Wie Sie sicherlich wissen, hat im Jahr 2002 die SPD-geführte Landesregierung das derzeit geltende Landeshundegesetz trotz massiven Widerstands der damaligen schwarz-gelben Opposition verabschiedet.

Das Landeshundegesetz sieht nach einer Laufzeit von fünf Jahren eine Evaluation vor. Diese wurde Ende 2008 von der schwarz-gelben Landesregierung vorgelegt. Dabei musste Minister Uhlenberg eingestehen, dass sich das jetzige Landeshundegesetz bewährt hat und eine Änderung nicht angebracht ist. So stellt er beispielsweise fest, dass die Zahl der Beißunfälle deutlich zurückgegangen und die Unfallquote bei den Pitbull-Terriern bei annähernd gleichem Bestand im Zeitraum zwischen 2003 und 2007 um mehr als 70 Prozent gesunken ist. Dies zeigt deutlich, dass das verabschiedete Gesetz seriös und praxisgerecht ist.
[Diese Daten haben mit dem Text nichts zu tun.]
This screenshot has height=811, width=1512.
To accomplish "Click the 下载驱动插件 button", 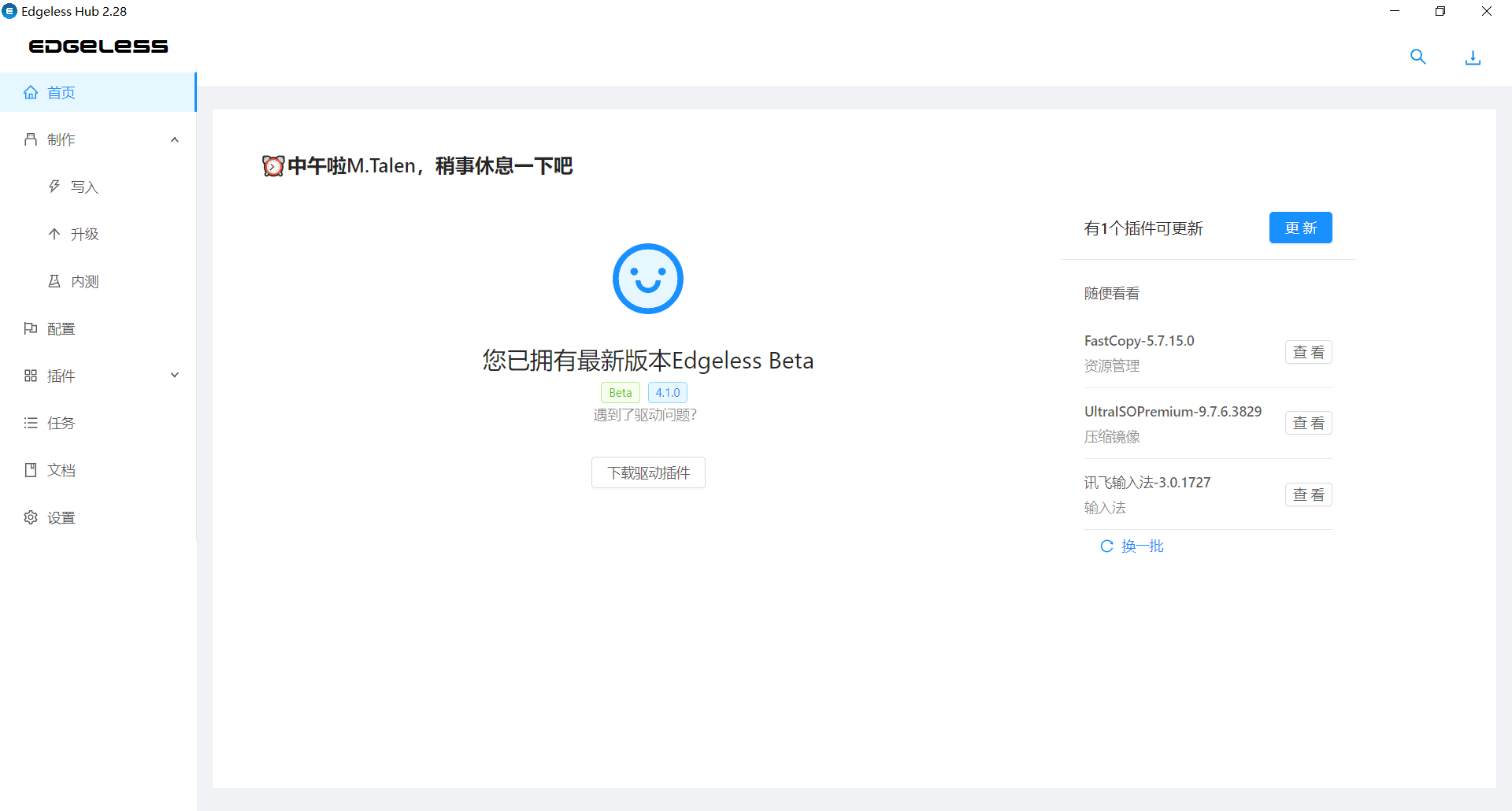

Aus diesem Grund sehen wir aktuell keinen Anlass das Landeshundegesetz zu ändern.

Da es im Jahr 2011 in verschieden Bundesländern zu Evaluationen der jeweiligen Landeshundegesetze kommen wird, ergibt sich eventuell im Rahmen der dann bundesweit gewonnenen Erkenntnisse eine Grundlage, Anpassungen vorzunehmen.